* **Task item**: Please give an exact transcription of the records shown below.

* **Data excerpts**:
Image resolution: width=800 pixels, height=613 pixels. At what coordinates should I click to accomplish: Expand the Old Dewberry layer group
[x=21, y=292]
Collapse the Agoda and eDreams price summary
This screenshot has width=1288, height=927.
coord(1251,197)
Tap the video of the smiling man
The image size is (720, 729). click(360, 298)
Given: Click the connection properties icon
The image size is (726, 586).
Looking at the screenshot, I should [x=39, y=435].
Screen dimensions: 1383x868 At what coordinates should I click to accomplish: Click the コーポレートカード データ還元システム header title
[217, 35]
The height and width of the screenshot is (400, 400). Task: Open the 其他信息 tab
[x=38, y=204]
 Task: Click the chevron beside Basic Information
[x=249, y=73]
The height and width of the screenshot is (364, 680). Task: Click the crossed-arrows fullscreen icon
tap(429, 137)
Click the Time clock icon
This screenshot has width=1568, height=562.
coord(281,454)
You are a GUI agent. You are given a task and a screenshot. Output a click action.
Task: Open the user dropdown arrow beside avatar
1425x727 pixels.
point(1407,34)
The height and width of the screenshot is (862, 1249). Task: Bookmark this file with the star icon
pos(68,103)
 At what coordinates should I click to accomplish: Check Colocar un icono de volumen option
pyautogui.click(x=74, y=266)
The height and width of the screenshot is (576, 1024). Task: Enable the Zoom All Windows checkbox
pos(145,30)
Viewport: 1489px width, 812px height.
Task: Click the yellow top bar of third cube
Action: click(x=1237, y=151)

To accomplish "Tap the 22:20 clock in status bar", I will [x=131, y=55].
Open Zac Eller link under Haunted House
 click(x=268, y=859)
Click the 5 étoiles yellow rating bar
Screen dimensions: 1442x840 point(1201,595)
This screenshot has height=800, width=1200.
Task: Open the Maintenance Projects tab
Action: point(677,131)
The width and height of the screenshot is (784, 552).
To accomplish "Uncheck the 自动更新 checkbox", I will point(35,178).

* **Reply to the exercise**:
Image resolution: width=800 pixels, height=613 pixels. At what coordinates should I click to accomplish: Expand the Old Dewberry layer group
[x=21, y=292]
Collapse the Agoda and eDreams price summary
This screenshot has width=1288, height=927.
coord(1251,197)
Tap the video of the smiling man
The image size is (720, 729). click(360, 298)
Given: Click the connection properties icon
The image size is (726, 586).
Looking at the screenshot, I should [x=39, y=435].
Screen dimensions: 1383x868 At what coordinates should I click to accomplish: Click the コーポレートカード データ還元システム header title
[217, 35]
The height and width of the screenshot is (400, 400). Task: Open the 其他信息 tab
[x=38, y=204]
 Task: Click the chevron beside Basic Information
[x=249, y=73]
The height and width of the screenshot is (364, 680). Task: Click the crossed-arrows fullscreen icon
tap(429, 137)
Click the Time clock icon
This screenshot has width=1568, height=562.
coord(281,454)
You are a GUI agent. You are given a task and a screenshot. Output a click action.
Task: Open the user dropdown arrow beside avatar
1425x727 pixels.
point(1407,34)
The height and width of the screenshot is (862, 1249). Task: Bookmark this file with the star icon
pos(68,103)
 At what coordinates should I click to accomplish: Check Colocar un icono de volumen option
pyautogui.click(x=74, y=266)
The height and width of the screenshot is (576, 1024). Task: Enable the Zoom All Windows checkbox
pos(145,30)
Viewport: 1489px width, 812px height.
Task: Click the yellow top bar of third cube
Action: click(x=1237, y=151)

To accomplish "Tap the 22:20 clock in status bar", I will [x=131, y=55].
Open Zac Eller link under Haunted House
 click(x=268, y=859)
Click the 5 étoiles yellow rating bar
Screen dimensions: 1442x840 point(1201,595)
This screenshot has height=800, width=1200.
Task: Open the Maintenance Projects tab
Action: point(677,131)
The width and height of the screenshot is (784, 552).
To accomplish "Uncheck the 自动更新 checkbox", I will point(35,178).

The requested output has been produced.